‘We embrace that old adage: It doesn’t count unless you measure it’
How do you manage population health at a community level with an organization as large as Providence, where you have facilities spread out across several different markets?
We are both large and small. We truly believe that healthcare is delivered at the local level with the individual patient, their caregivers and healthcare providers. At the same time, we leverage our size. We span seven states. And that means that when we are going out and finding the expertise, the tools, the procurement, the investments—we can leverage our size to do a better job of using the resources that we acquire. But when we deliver the actual care, it’s at the local level.
What technology do you use to identify the areas of need within each community?
We have a great number of people who have helped us create a proprietary platform we use. You use the electronic health record, but you also use claims data to get an idea about how frequently they access care. You can also use that to supplement information about utilization of care.
We supplement that with social determinants of health information, both publicly and privately available. And then we actually ask people how they perceive their health outcomes, how they perceive their access to care and what we could do better.
It’s a combination of a lot of resources coming together, and we put it into a common platform, so that all of our team members can access it at an appropriate level. That platform is called Community Pathways to Health. It has been helping us get through not only COVID-19, but every area of work that we have to do as we try to resolve health disparities.
How do you put those insights to work?
First, we got everybody educated on what is actually happening in their communities. That was really important, because not everybody understood what health disparities were, which populations were impacted and how they were impacted. We took that information and built out a five-year strategic plan.
We focused on COVID-19 and a whole host of very clearly defined health disparities impacting various populations. From Alaska to Texas, we are taking care of people from all nationalities, ethnicities, races, languages, gender identities, levels of disability and levels of mental health.
We took that information and used data-informed interventions to measurably improve. Some of those improvements involve
the social determinant factors in the community, like homelessness, access to food, access to transportation for medical care, or access to telehealth-type services.
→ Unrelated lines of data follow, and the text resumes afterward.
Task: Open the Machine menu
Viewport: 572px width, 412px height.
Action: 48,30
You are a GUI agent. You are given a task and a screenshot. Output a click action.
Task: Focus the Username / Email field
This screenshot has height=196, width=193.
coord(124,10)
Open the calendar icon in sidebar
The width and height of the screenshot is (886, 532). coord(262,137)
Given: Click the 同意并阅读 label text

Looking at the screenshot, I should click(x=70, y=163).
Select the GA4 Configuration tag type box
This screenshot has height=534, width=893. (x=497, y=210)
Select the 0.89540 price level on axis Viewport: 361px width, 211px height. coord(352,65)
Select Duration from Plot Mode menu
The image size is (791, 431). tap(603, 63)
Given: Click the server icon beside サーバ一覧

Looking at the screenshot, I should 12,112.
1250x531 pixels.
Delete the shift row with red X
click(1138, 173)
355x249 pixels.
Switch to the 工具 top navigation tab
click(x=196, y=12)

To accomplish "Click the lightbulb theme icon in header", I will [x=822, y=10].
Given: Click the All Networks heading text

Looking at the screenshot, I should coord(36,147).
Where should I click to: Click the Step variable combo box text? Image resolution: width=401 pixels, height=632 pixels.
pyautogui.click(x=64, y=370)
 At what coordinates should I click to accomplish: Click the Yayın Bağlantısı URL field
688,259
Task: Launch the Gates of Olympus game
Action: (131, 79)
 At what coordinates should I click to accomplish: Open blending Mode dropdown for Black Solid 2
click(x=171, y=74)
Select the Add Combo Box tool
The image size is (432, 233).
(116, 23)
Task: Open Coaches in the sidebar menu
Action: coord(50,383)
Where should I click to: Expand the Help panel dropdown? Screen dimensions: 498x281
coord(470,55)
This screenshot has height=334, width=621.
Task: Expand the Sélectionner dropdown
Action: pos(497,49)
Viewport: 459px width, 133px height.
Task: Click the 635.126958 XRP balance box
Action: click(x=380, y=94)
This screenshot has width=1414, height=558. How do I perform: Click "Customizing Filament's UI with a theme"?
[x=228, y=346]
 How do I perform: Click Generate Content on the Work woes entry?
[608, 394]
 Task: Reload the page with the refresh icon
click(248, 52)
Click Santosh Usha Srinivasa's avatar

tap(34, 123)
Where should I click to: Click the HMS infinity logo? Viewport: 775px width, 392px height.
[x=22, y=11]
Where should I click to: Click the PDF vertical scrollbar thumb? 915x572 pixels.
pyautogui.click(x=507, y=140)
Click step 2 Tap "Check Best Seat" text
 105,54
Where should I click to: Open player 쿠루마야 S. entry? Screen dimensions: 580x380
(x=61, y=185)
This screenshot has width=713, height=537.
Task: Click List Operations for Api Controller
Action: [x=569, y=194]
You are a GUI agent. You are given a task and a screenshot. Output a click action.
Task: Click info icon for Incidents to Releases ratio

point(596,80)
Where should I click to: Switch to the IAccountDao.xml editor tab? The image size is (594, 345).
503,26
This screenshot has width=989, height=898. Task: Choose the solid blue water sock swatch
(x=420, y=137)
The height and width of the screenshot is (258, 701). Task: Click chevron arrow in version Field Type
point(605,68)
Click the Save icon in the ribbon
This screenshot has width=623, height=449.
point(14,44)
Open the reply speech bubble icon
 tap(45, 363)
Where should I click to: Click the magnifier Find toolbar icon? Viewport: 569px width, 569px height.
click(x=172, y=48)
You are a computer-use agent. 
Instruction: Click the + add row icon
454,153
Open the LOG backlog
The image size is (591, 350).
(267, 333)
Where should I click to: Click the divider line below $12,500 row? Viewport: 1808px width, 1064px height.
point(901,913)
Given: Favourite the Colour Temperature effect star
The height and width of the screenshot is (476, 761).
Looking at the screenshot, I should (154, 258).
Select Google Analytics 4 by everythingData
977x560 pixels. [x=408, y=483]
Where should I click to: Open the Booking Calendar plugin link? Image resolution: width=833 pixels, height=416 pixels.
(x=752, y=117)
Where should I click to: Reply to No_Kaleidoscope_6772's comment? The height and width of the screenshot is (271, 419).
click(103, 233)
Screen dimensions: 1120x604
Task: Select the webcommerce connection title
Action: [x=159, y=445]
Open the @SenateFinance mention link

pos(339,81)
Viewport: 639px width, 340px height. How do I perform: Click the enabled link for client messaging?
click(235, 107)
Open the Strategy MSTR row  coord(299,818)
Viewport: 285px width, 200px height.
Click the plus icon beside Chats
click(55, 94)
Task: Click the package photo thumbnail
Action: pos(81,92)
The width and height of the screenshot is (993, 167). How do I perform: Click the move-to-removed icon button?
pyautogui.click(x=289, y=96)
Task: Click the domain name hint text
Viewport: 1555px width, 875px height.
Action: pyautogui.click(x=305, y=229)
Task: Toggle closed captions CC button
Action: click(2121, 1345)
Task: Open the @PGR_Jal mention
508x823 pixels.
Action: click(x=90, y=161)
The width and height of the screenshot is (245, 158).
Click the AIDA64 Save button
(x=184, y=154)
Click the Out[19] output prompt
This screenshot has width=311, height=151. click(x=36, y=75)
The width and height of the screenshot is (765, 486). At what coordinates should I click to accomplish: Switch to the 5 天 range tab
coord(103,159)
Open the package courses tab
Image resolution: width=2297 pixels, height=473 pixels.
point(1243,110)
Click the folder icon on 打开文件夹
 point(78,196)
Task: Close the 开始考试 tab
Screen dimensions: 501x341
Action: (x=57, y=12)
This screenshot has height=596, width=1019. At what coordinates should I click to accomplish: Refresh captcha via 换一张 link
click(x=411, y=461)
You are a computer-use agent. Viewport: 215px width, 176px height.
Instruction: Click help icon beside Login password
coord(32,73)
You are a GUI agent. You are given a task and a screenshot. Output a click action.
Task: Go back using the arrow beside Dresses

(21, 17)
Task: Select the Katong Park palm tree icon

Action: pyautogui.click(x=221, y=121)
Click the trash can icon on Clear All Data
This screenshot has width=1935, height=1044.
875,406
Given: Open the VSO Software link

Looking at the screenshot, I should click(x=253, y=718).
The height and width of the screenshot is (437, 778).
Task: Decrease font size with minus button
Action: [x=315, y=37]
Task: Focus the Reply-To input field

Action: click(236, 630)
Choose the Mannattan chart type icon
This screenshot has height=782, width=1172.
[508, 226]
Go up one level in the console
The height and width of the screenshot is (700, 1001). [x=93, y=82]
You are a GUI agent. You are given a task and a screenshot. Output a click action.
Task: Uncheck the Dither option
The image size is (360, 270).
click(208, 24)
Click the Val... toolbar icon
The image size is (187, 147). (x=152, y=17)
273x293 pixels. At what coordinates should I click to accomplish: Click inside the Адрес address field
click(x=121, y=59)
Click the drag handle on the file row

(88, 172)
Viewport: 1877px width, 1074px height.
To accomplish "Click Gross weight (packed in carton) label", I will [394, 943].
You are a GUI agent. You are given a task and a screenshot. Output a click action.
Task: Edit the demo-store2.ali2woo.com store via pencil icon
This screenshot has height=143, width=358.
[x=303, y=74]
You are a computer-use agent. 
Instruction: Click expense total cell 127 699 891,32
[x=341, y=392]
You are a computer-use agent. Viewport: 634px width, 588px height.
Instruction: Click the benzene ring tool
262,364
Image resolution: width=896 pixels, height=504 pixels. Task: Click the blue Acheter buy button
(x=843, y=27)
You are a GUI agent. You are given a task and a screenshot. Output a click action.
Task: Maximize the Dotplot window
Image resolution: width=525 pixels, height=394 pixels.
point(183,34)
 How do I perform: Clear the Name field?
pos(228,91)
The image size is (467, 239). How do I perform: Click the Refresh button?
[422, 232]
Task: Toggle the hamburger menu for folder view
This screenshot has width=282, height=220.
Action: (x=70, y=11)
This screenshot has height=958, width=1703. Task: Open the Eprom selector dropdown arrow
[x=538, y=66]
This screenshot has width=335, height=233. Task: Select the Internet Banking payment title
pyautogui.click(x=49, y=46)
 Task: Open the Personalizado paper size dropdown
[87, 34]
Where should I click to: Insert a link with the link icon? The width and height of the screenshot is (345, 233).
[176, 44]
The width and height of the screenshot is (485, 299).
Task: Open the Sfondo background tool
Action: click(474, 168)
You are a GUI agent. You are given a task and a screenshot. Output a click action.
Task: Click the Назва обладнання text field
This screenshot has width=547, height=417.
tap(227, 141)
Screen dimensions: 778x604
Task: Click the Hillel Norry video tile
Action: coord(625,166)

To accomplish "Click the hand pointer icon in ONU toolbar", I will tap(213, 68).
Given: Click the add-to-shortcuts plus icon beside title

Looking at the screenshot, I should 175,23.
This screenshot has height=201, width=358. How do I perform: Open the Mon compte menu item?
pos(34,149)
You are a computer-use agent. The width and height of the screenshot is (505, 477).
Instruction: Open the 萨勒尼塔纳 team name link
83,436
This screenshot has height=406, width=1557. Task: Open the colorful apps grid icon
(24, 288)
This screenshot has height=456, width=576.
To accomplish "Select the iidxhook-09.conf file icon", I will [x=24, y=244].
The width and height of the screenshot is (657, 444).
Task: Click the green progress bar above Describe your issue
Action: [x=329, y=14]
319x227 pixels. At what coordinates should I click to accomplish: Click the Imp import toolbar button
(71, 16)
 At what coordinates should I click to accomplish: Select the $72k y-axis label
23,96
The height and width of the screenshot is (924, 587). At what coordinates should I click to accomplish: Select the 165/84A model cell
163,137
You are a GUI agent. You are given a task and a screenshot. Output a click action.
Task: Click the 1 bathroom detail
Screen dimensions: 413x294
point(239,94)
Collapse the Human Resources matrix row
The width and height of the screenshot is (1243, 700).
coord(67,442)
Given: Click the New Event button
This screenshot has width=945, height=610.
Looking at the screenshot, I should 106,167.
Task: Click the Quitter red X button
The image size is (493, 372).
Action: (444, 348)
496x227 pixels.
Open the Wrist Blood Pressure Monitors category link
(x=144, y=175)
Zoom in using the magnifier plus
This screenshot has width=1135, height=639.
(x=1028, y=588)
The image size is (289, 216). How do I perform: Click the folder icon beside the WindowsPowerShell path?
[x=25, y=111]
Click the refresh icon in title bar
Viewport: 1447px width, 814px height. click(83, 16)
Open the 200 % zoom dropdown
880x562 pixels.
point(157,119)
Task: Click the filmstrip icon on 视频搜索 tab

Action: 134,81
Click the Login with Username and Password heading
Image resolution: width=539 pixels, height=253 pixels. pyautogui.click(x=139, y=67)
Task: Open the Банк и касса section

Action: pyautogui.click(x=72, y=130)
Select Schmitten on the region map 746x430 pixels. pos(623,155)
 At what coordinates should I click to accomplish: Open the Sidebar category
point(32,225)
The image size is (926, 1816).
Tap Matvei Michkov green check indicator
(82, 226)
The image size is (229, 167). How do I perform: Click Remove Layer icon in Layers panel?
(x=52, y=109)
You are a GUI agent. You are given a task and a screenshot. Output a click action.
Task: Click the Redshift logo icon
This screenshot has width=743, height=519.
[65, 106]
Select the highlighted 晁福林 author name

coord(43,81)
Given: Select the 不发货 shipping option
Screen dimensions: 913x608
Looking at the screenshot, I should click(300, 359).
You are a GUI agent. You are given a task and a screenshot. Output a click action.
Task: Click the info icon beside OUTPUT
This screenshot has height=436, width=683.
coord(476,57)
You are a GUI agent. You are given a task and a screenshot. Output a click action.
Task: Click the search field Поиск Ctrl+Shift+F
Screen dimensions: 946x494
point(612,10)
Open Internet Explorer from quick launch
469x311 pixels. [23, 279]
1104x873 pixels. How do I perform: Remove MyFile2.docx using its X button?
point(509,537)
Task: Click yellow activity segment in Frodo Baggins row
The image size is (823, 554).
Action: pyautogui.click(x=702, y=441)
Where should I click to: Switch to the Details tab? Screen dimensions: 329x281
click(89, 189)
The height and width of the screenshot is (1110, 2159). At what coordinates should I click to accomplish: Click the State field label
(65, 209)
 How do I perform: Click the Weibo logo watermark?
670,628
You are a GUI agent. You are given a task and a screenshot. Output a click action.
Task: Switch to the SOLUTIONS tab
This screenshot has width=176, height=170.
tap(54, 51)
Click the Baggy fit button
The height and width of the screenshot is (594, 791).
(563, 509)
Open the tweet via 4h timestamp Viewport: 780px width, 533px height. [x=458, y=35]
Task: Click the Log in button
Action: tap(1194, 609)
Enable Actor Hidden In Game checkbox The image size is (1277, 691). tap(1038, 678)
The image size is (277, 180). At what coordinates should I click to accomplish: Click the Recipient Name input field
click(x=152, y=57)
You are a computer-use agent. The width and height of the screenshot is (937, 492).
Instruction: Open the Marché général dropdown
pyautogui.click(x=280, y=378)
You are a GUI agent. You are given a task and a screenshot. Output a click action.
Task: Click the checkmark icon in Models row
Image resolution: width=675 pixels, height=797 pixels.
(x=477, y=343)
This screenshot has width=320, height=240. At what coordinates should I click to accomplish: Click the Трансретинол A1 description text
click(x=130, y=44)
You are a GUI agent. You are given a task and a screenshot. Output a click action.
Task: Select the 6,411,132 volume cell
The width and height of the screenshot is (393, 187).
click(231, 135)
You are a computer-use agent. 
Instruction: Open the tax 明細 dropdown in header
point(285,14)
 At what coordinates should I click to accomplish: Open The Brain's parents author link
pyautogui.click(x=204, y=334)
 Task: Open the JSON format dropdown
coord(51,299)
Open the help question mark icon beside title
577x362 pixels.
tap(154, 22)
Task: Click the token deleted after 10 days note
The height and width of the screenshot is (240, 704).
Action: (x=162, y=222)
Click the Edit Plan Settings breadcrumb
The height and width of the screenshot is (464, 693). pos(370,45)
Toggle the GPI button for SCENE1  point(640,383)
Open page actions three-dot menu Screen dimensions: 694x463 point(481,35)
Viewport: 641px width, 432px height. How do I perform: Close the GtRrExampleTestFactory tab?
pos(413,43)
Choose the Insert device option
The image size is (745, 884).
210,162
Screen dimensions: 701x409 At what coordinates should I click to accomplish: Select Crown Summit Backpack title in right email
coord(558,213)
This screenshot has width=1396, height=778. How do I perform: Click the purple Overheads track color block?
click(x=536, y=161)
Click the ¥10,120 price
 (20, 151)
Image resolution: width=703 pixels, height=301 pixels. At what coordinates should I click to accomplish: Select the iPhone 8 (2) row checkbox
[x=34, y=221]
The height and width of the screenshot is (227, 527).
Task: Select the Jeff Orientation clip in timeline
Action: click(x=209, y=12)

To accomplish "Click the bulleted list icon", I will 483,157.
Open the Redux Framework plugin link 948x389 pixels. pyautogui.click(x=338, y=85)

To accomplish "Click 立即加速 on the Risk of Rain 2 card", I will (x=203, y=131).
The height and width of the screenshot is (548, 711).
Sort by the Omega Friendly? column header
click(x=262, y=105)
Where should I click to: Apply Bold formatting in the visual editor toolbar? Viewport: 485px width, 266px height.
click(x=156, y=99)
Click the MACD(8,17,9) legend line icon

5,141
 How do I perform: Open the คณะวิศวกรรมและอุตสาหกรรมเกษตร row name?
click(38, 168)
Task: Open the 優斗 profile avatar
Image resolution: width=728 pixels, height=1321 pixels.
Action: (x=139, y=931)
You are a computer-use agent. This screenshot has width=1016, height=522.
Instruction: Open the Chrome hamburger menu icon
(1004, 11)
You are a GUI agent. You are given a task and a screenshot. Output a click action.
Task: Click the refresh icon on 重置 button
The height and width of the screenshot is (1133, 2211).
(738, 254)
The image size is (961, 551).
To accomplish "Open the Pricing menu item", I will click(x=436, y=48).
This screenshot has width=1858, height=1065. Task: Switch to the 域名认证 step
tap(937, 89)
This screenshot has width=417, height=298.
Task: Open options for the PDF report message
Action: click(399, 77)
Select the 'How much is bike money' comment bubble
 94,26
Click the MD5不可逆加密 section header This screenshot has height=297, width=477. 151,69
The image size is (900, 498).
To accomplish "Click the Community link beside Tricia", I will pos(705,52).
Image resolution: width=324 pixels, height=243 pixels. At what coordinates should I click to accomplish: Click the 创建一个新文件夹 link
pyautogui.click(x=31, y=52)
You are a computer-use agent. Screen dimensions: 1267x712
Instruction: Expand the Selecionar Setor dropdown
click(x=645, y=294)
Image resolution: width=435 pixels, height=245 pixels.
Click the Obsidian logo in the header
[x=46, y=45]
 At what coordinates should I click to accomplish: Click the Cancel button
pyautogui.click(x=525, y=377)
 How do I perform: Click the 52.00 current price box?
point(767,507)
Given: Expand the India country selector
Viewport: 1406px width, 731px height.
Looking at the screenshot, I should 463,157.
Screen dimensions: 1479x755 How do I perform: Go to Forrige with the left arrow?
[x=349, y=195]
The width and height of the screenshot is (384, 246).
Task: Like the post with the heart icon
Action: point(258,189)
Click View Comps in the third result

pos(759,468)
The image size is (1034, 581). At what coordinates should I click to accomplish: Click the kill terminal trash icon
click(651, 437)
Some are directed toward the actual care for a specific condition, such as colon cancer screening and treatment, breast cancer screening and treatment, diabetes, hypertension, heart disease, mental health and substance use disorders.
When we build out these interventions at a local community level, we also make sure we embrace that old adage: “It doesn’t count unless you measure it.” So the data informs, but the data also tells us about our progress and whether we are being effective. There has to be a measurable improvement, and part of that measurable improvement is not only the clinical and medical indicators, but also how people are perceiving their own health. And that means actually having consumer input on their experience.
When you are checking all this outcomes data, where have you seen the most success and where have you struggled the most to make a difference?
The places where we’ve seen the most success are in the chronic conditions where we actually have a long-standing history of understanding what works, like on hypertension, diabetes, heart disease and asthma. The whole idea is to focus on whether we are improving how patients feel about their health and well-being, and also, are the conditions better controlled. Is their blood pressure better controlled? Is their glucose level better controlled? We can measure it, and we are seeing a very slow improvement, but one that is occurring nonetheless.
The place where we struggle most is mental health. And it’s not for lack of trying; it’s for lack of resources. We can’t get enough mental health professionals engaged fast enough. We don’t have enough access points. We’re not the only health system with that struggle. It means that we’ve had some very unconventional discussions: “Do we need to go to high schools and colleges and start recruiting and paying for training there? Let’s stop talking about it and let’s start doing it.” We have a long way to go. But quite honestly, that’s part of our responsibility.
All of this takes big investments. What advice would you give to another executive in your shoes who needs to pitch this kind of work to their chief financial officer and CEO?
I’ve worked with a lot of different CFOs over the years, and they are not all the same. I have a fantastic CFO with Providence, who actually understands the mission, vision and guidance of what we’re trying to do, so I may be a little bit lucky. But when I’m having to talk with other CFOs, who embrace the mission but are solely focused on whether or not we’re going to be financially sustainable, they have honest questions.
I usually talk to them about how we are moving away from fee-for-service billing. We are still bridging it a little bit; we have a foot in fee-for-service and a foot in value-based care. Part of value-based care is actually delivering three components: quality, experience and affordability. You can’t say that you are addressing quality and experience for your populations if you’re not actually addressing the needs for all of your population.
That takes investment. That takes time. So we make the case by saying, “If we’re truly going to deliver on value, if we’re going to be successful in our performance in value, if we’re going to actually reap the rewards financially, then we have to do it really, really well.” It’s a matter of taking the good intention and translating it into an action that is measurable. Normally, we start the conversations about population health, we talk about health disparities, we talk about achieving health equity, and we incorporate the key messages on valuebased care.
[CFOs] have to understand that this is part of the model of care. This is not just goodwill, this is actually part of our business responsibility. When we do that, and they can see that our value scores and our value incentive payments improve, that’s when the little lights go on. That’s when they go, “Well wait a minute, maybe there’s
n something to this.”
“The place where we struggle most (with outcomes) is mental health. And it’s not for lack of trying; it’s for lack of resources.”